Editorial: Conflito de interesses no Detran

Cada Jari deveria ter pelo menos um representante da sociedade civil para que o julgamento dos processos fosse o mais justo possível

Por O Dia

Rio - Multas de trânsito são instrumentos vitais para tentar manter a civilidade nas vias urbanas. Infelizmente, muitos cariocas desrespeitam ao volante as regras mais elementares do Código, sobretudo os limites de velocidade, e causam graves acidentes — como o que matou a nadadora e modelo Sarah Corrêa, atropelada e morta no início do mês na Estrada dos Bandeirantes. A aplicação de infrações, contudo, é sujeita a falhas, contra as quais o motorista tem todo um périplo de recursos. O processo, no entanto, poderia ter mais equilíbrio de forças, como mostrou O DIA esta semana. São majoritariamente servidores do Detran os encarregados de avaliar as demandas de quem se acha injustiçado.

Cada Junta Administrativa de Recursos e Infrações (Jari) deveria ter pelo menos “um representante da sociedade civil” para que o julgamento dos processos fosse o mais justo possível. Essas vagas estão sendo ocupadas por funcionários do órgão de trânsito, o que configura no mínimo um conflito de interesses — fora o fato de que há um pró-labore na função. A idoneidade é posta à prova.

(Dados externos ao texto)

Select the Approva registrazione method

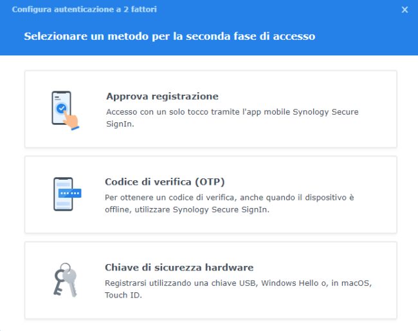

Erra-se de várias formas na enormidade de multas, sejam de radares ou de caneta, por descuido de quem anota, confusão no registro ou má-fé. Exatamente por isso existem as Jaris. Torná-las arquivadoras de recursos, entretanto, fere o direito de defesa do cidadão. A Alerj, felizmente, interveio. Projeto de lei do deputado André Ceciliano determina que o Detran cumpra a determinação do Denatran e convoque gente comum nas juntas.

Lamenta-se apenas a sociedade ter de parir uma lei para fazer valer um direito que é seu.